Sentry metrics appear to be sampled and therefore low-volume metrics frequently don't appear at Sentry servers
Environment
SaaS (https://sentry.io/)
Steps to Reproduce
Run a Java service with Sentry SDK v7.9.0 Have a piece of code that logs higher-volume metrics and lower-volume metrics Notice that while higher-volume metrics generally appear in Sentry dashboards, lower-volume metrics rarely make it.
Expected Result
Both high-volume and low-volume metrics are sent and are not sampled on the client side.
Actual Result
High volume metrics appear in the dashboard, although at much lower rates than the incidence of those metrics. Low volume metrics frequently don't appear on the dashboard nor in the list of emitted metrics under "Settings > {Org} > {Project} > Metrics". Sometimes those low-volume metrics appear days after the initial metric has been emitted.

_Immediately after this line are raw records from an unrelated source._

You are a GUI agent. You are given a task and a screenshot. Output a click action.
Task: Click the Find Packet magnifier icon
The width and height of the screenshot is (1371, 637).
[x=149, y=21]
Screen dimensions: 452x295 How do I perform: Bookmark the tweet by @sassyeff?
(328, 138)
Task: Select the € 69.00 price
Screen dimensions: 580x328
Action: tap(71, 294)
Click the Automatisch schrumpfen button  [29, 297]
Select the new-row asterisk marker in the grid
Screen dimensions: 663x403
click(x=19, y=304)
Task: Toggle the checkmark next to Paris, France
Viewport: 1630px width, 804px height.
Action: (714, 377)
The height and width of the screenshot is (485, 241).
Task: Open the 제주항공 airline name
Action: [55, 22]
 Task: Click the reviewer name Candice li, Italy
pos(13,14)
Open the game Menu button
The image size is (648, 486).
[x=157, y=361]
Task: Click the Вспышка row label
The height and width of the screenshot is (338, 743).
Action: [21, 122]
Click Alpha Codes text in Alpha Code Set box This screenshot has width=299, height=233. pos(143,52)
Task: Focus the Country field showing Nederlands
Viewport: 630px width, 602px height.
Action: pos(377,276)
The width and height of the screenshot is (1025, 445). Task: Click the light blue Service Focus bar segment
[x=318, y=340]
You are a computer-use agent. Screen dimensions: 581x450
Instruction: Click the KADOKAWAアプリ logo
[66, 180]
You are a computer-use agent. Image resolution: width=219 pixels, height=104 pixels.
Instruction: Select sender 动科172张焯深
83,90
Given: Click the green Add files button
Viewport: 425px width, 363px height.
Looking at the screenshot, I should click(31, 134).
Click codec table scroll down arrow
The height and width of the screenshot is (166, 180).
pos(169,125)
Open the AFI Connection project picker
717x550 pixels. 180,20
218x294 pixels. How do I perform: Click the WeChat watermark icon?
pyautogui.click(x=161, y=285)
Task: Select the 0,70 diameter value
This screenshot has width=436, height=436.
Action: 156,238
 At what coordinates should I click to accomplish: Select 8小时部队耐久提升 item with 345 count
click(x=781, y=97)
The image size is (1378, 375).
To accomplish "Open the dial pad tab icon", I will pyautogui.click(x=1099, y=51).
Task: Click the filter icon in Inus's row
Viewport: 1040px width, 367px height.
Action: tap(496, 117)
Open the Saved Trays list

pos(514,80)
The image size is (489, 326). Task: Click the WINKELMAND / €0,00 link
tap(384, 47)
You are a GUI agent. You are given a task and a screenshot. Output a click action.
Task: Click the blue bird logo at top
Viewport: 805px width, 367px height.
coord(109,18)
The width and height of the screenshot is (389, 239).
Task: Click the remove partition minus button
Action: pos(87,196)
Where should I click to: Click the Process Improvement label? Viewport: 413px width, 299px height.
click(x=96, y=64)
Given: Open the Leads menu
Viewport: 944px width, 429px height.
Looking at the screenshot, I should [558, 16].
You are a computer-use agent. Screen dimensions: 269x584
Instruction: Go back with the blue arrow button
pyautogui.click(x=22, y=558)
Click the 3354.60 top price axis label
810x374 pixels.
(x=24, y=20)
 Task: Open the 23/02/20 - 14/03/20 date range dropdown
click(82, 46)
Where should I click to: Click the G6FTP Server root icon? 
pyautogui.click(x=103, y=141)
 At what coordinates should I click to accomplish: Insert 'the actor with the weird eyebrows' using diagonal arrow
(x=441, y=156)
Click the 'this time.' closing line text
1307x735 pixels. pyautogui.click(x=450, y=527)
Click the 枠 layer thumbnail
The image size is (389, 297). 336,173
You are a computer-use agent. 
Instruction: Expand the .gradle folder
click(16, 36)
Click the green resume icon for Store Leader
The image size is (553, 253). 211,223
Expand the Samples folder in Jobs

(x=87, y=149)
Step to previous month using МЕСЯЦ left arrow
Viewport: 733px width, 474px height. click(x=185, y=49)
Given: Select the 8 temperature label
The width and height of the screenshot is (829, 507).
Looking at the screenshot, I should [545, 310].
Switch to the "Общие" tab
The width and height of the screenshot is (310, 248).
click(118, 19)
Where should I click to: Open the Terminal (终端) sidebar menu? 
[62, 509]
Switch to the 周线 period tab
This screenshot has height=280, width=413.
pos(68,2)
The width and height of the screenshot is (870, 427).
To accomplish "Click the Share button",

Additionally, both types of metrics appear to be sampled (on the client?) since the values seen in the Sentry dashboards are much lower than from estimating event incidence by our logs.
Here's a sample of the events for Google Drive API "exportSizeLimitExceeded" error from our logs:
(base) backend-server-dev:~/backend-server-dev$ zgrep -c exportSizeLimitExceeded logs/backend.2024-0* | egrep -v ':0$'
logs/backend.2024-05-29.0.log.zip:6
logs/backend.2024-05-31.0.log.zip:4
logs/backend.2024-06-03.0.log.zip:4
logs/backend.2024-06-04.0.log.zip:2
Whereas here's the screenshot of the Sentry dashboard showing that metrics for the last 14d -- note that it only shows up once on May 31st
Likewise here are some counts from our preview environment of the number of files transferred via the Google Drive API from logs vs. the Sentry metric; note that the max counts/day are 200+ for the high-volume days where as our max value is 71 for that date range.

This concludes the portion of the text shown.